===== PROVIDED RECORDS
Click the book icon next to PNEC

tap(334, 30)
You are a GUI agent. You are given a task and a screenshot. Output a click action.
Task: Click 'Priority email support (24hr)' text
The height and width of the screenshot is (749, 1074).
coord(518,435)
==========
===== PROVIDED RECORDS
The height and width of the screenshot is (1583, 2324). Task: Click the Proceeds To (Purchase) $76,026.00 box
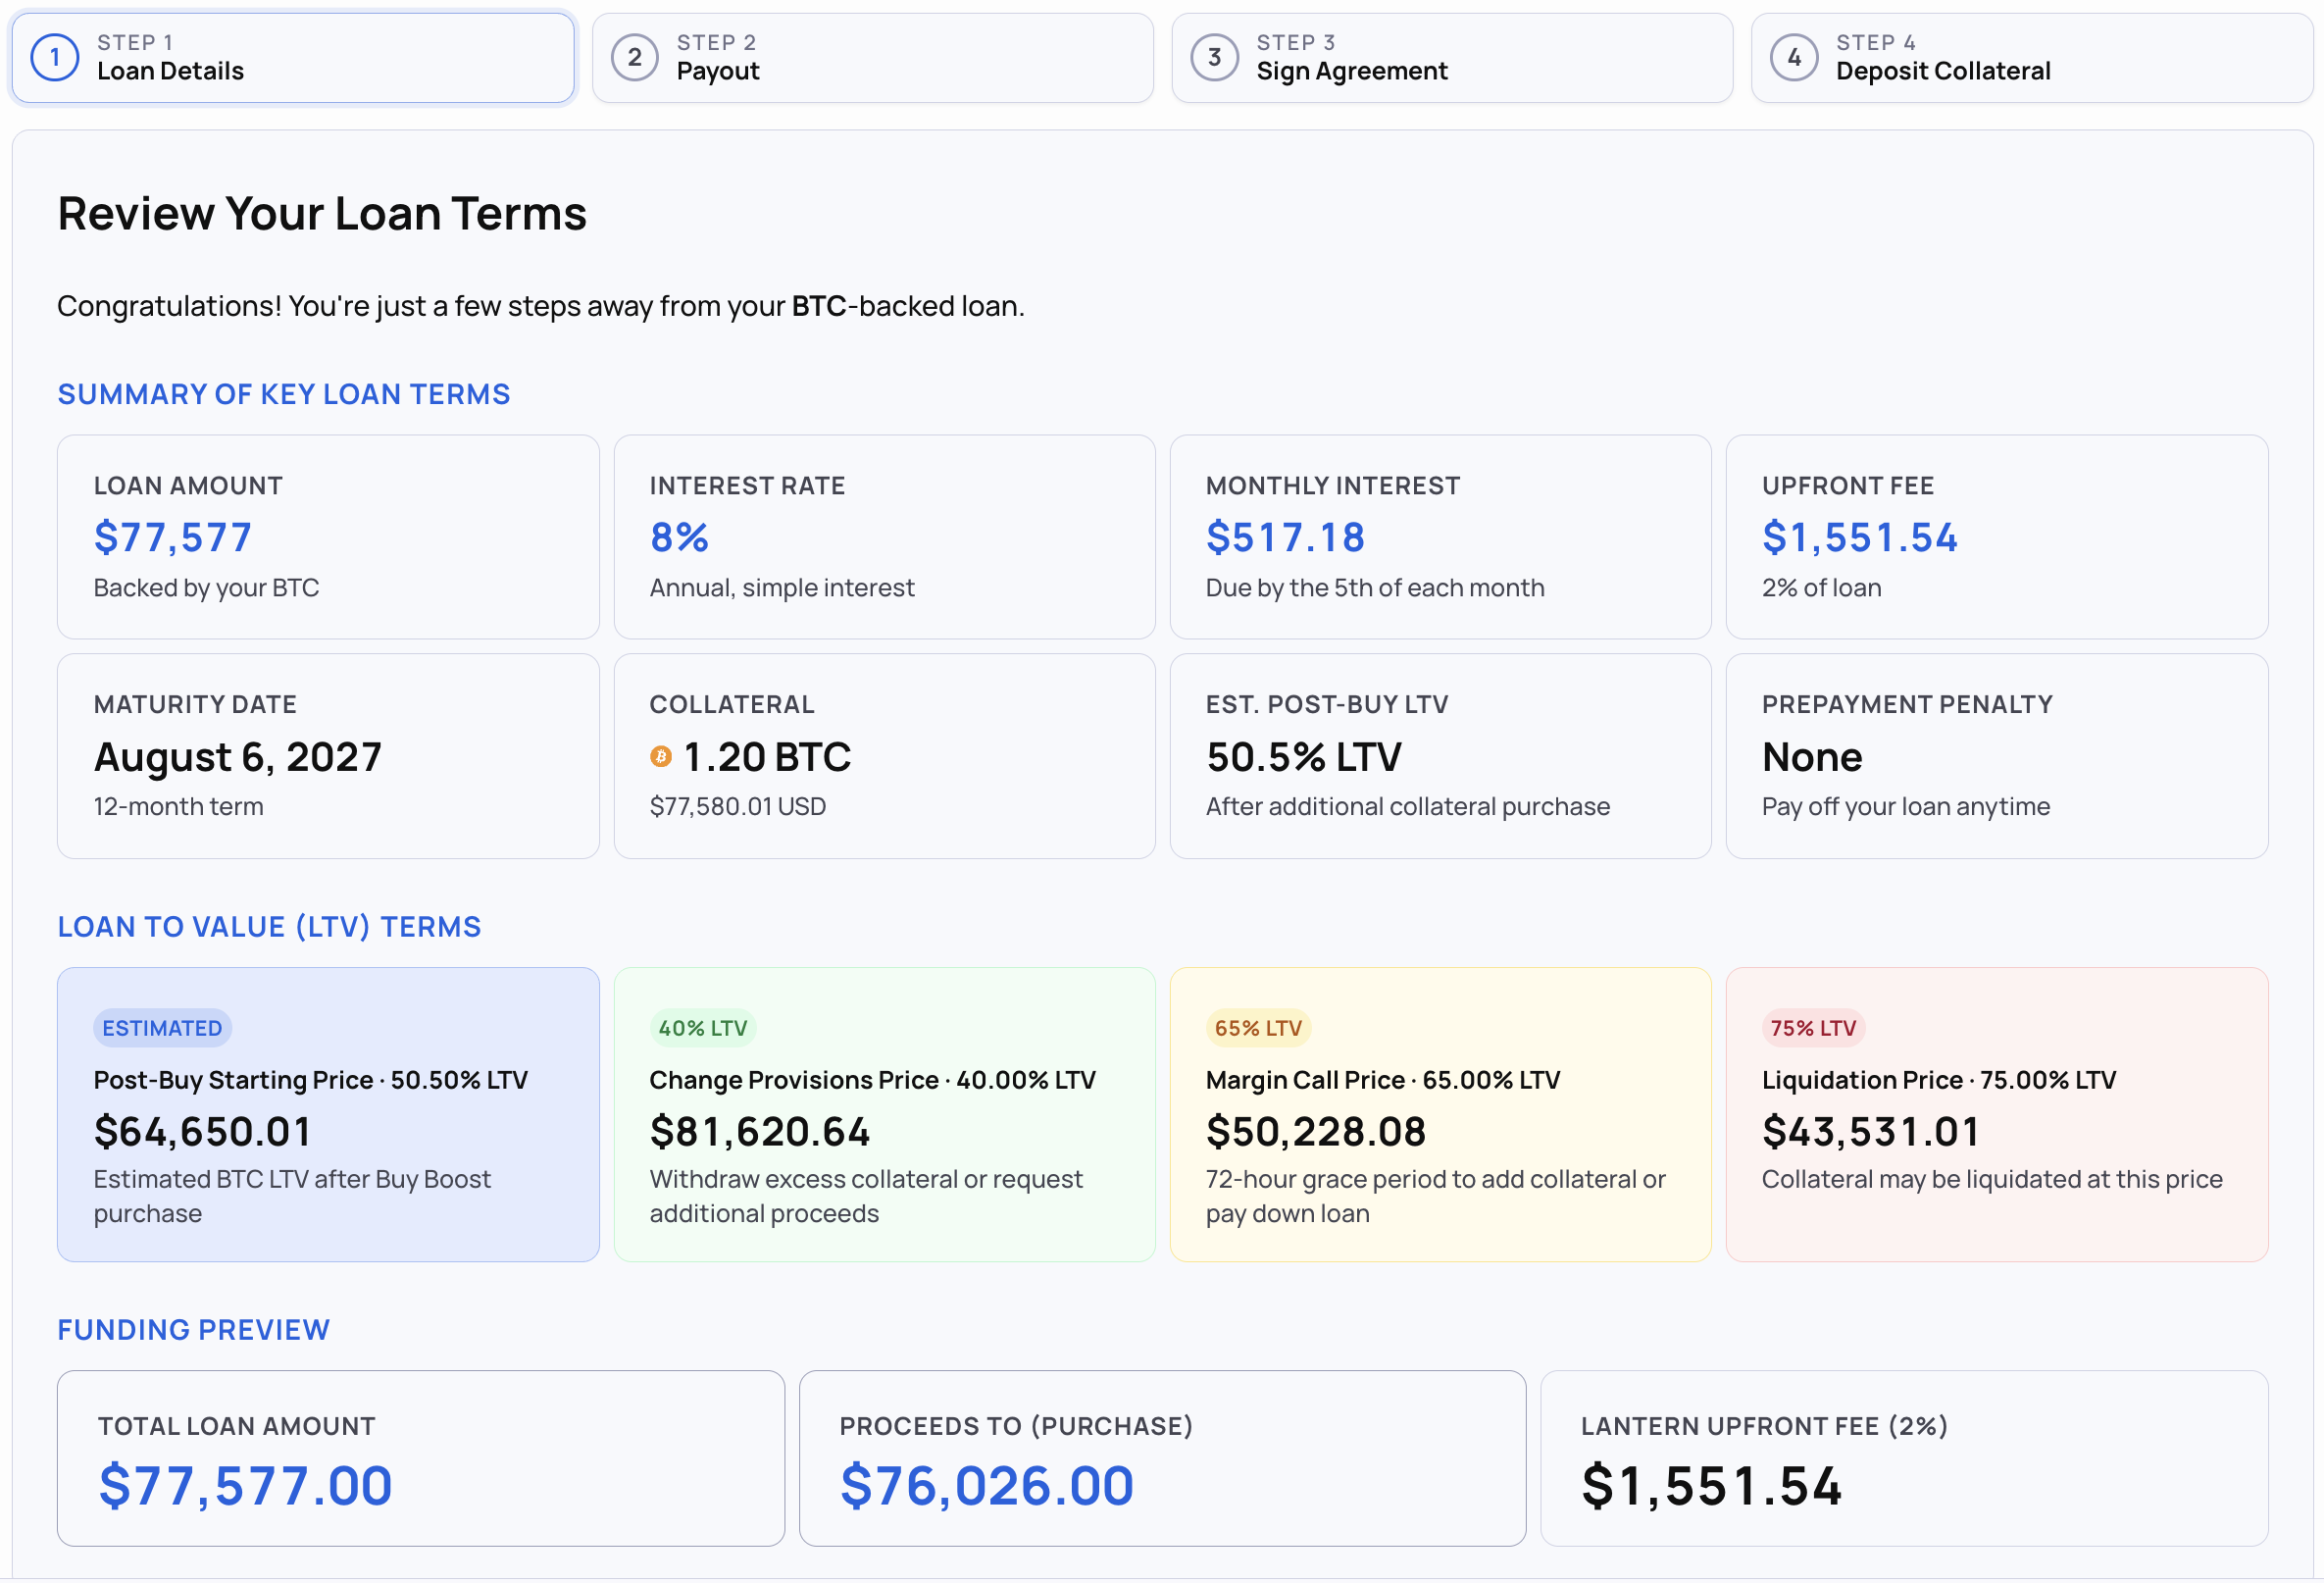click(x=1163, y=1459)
==========
EXERCISE REQUIREMENTS: Copy the data verbatim, starting with the line containing "You are a GUI" and continuing through the line containing "coord(518,435)", both included.

WRITTEN RESPONSE:
You are a GUI agent. You are given a task and a screenshot. Output a click action.
Task: Click 'Priority email support (24hr)' text
The height and width of the screenshot is (749, 1074).
coord(518,435)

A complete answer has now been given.